[Records from a data collection]
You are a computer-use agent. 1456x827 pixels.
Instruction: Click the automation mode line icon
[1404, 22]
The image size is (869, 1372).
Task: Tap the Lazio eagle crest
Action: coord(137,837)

TO BE DONE >> Repeat all of the rows above verbatim, line for line.

REPLY TO THE EXERCISE >>
You are a computer-use agent. 1456x827 pixels.
Instruction: Click the automation mode line icon
[1404, 22]
The image size is (869, 1372).
Task: Tap the Lazio eagle crest
Action: coord(137,837)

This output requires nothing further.